Bir gün geçti, sonra bir gün daha geçti. Kral Viserys’in cesedinin çürüyen ve şişen odasına ne rahipler ne de sessiz kız kardeşler çağrıldı. Çanlar da çalmadı. Kuzgunlar uçtu. Ancak hiçbiri Ejderhakayası’na gitmedi. Onun yerine Eski Şehir’e, Casterly Kayası’na, Nehirova’ya ve Kraliçe Alicent’in oğluna bağlılık bildirebileceğini düşündüğü bir çok lorda ve şövalyeye gittiler.
Büyük Konsey 101’in yıllıkları getirildi ve incelendi. Hangi lordların Viserys, hangilerinin Rhaenys, Laena ve Laenor lehine konuştukları not edildi. Toplama göre erkek tarafını destekleyenlerin kız tarafını destekleyenlere göre yirmiye bir olduğu görüldü. Ancak muhalif olanlar da vardı ve bu haneler eğer savaş çıkarsa çok yüksek ihtimalle Prenses Rhaenyra’yı destekleyeceklerdi. Sör Otto’ya göre Deniz Yılanı ve donanması, ayrıca doğu kıyısındaki lordlar da prensesin destekçisi olacaktı: Lord Bar Emmon, Massey, Celtigar, Crabbs hatta belki de Evenstar’ın Tarth’ı.
Bunların hepsi Velaryon’lar hariç zayıf kuvvetlerdi. Kuzeyliler daha büyük sorun teşkil ediyordu. Zamanında Kışyarı'nın Lord Stark'ı, sancakları olan Dustinler ve Beyaz Liman’ın Manderly’leri ile birlikte Harrenhal’da Rhaenys’in lehine konuşmuşlardı. Arryn Hanesi’ne de bel bağlanamazdı. Çünkü Kartal Yuvası, Vadi’nin Bakiresi Leydi Jeyne tarafından yönetiliyordu ve Prenses Rhaenyra tahta geçemezse onun da Vadi’deki hakkı sorgulanabilirdi.
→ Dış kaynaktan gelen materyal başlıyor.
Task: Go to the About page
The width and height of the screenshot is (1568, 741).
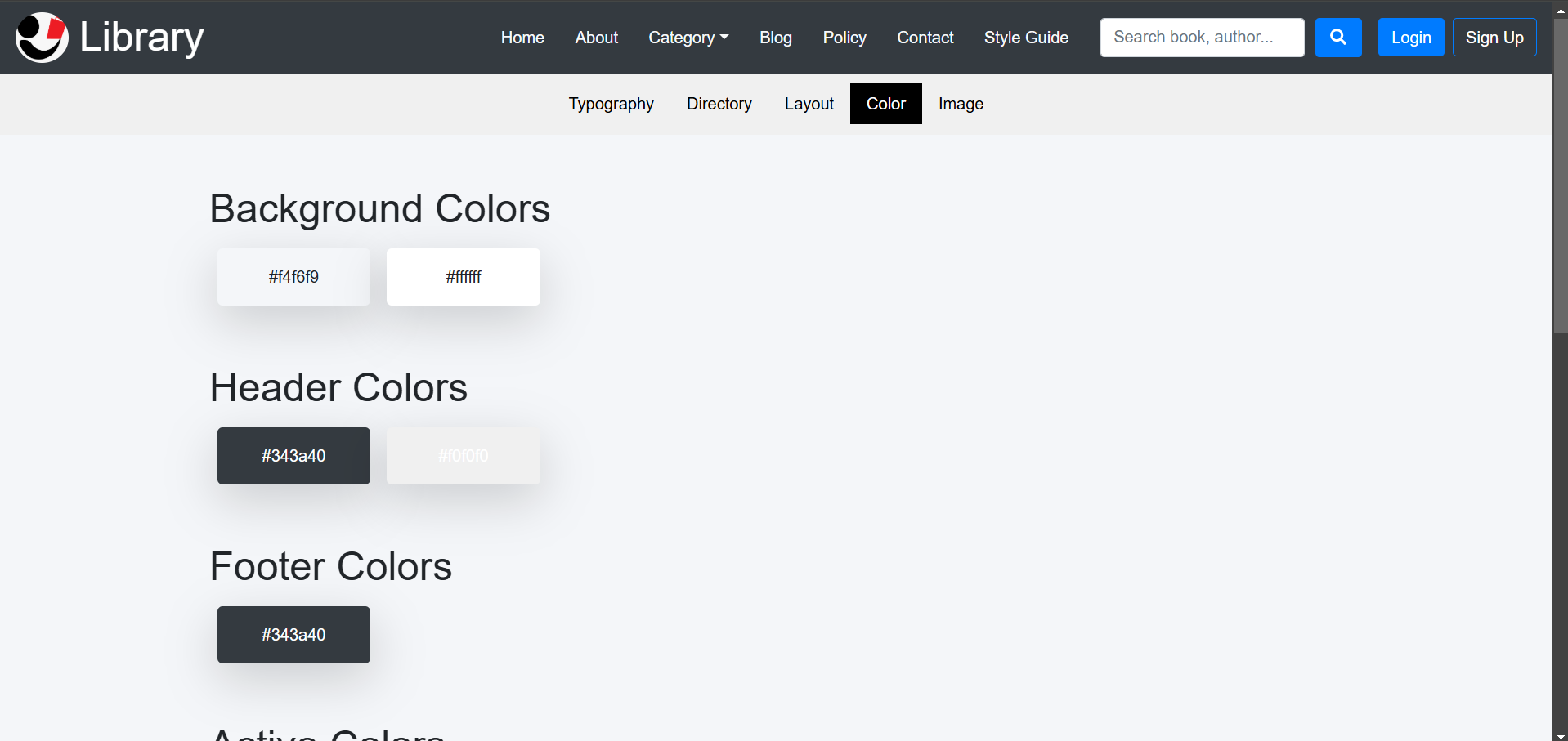Action: [596, 38]
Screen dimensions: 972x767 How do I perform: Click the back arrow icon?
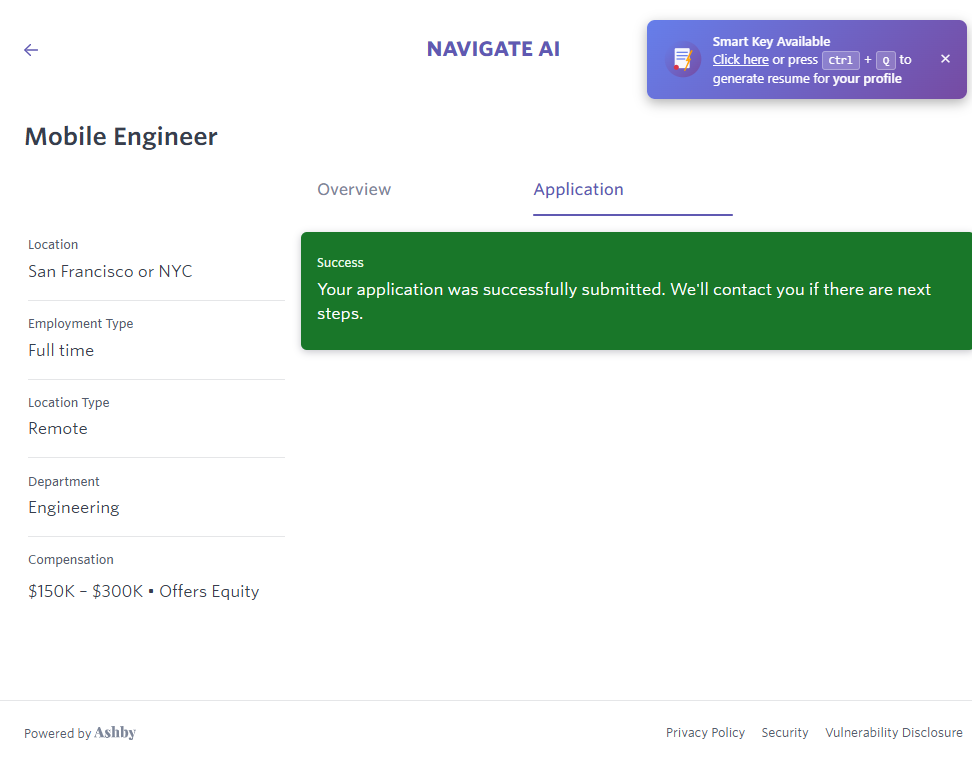(x=31, y=50)
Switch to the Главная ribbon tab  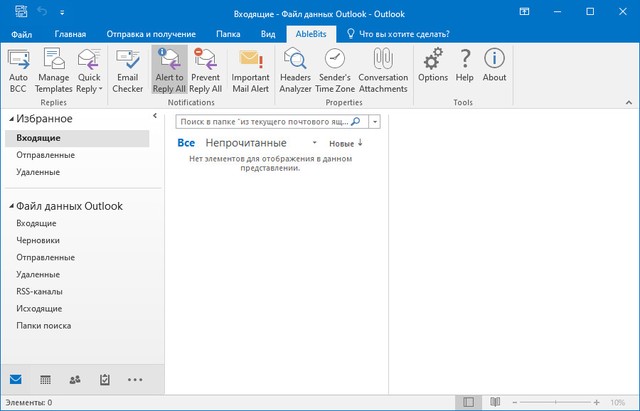(70, 33)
En büyük tehlike Fırtına Burnu olarak düşünüldü. Baratheon Hanesi, Prenses Rhaenys ve onun çocuklarının haklarına her zaman sadık olmuşlardı. Yaşlı Lord Boremund ölmüş olmasına rağmen oğlu Borros daha savaşçı bir yapıya sahipti. Daha düşük mevkili fırtına lordları o nereye yönlendirirse oraya giderlerdi. “O halde bizim kralımıza yönlendirilmeliler,” diye belirtti Kraliçe Alicent. Bunun üzerine ikinci oğlunu gönderdi.
O gün Fırtına Burnu’na kuzgun uçmadı ancak Westeros’un en büyük ve en yaşlı ejderhası Vhagar uçtu. Sırtında da çıkan gözü yerine safir yerleştiren Prens Aemond Targaryen vardı. Yola çıkmadan önce büyük babası Sör Otto “Amacın Lord Baratheon’un kızlarından biriyle evlenmek. Dördünden birini seç. Kızı etkilemeye çalış ve onla evlen. O zaman Lord Borros fırtına topraklarını kardeşinin hizmetine verir,” dedi. “Eğer başarısız olursan…”
Prens Aemond kendini beğenmiş bir şekilde “Başarısız olmayacağım,” dedi. “Aegon, Fırtına Burnu’nu alacak ben de kızı alacağım.”